• _AIM OF THE EXERCISE_: In the entries that follow, the lines from the one with "1024x576 pixels." through the one with "Click the Nouveaux" are the ones to write out, exactly and with both ends included. Nothing else should appear.

• _MATERIAL FOR THIS EXERCISE_:
_ _ _ _ _
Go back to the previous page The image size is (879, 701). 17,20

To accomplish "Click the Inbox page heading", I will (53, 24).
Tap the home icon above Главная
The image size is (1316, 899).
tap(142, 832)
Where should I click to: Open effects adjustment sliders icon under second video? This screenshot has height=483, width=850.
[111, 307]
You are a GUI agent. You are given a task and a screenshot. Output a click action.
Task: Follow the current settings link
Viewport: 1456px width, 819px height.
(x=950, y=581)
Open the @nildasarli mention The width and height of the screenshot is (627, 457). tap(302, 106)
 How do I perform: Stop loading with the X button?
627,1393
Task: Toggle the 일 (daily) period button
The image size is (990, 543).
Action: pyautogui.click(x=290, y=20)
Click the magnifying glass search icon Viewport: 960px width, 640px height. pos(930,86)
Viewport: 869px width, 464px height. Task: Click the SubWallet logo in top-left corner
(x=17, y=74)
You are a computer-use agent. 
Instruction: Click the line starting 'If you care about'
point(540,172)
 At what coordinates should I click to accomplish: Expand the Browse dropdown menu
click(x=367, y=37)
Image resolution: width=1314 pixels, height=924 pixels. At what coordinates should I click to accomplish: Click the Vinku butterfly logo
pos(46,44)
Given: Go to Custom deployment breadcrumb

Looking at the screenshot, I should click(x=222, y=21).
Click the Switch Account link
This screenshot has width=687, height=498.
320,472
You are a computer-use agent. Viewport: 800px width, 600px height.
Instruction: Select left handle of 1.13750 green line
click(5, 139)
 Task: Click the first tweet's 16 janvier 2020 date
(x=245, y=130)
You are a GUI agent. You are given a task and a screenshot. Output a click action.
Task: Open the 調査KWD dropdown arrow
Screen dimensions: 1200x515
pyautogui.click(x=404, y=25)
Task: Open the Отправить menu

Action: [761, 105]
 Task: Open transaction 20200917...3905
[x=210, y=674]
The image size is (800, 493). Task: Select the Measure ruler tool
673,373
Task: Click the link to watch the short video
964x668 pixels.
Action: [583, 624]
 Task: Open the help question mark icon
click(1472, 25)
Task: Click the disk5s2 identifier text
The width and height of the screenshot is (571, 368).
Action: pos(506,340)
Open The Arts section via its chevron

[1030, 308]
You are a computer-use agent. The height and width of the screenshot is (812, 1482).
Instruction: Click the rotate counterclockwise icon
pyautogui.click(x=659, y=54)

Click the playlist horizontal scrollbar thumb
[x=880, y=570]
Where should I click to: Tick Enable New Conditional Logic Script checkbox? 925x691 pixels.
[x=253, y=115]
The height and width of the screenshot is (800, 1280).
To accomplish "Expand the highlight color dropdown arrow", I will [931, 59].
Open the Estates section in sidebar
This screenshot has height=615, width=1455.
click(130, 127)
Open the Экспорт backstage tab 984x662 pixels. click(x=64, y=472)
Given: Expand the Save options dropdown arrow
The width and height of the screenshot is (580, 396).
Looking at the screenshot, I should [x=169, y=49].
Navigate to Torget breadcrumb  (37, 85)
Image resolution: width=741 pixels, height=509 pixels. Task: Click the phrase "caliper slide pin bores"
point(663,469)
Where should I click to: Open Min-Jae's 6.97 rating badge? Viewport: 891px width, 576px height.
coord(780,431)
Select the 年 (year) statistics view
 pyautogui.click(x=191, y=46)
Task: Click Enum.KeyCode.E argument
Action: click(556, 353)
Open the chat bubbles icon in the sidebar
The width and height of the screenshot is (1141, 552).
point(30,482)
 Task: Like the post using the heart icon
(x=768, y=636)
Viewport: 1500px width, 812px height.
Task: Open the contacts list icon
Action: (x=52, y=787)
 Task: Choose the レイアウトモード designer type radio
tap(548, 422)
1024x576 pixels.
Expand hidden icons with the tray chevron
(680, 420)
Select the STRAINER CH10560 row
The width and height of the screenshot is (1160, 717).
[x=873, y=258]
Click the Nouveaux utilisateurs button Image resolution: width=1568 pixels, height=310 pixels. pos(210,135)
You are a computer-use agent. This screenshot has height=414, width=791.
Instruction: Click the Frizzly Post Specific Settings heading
_ _ _ _ _
• _EXPECTED ANSWER_:
1024x576 pixels.
Expand hidden icons with the tray chevron
(680, 420)
Select the STRAINER CH10560 row
The width and height of the screenshot is (1160, 717).
[x=873, y=258]
Click the Nouveaux utilisateurs button Image resolution: width=1568 pixels, height=310 pixels. pos(210,135)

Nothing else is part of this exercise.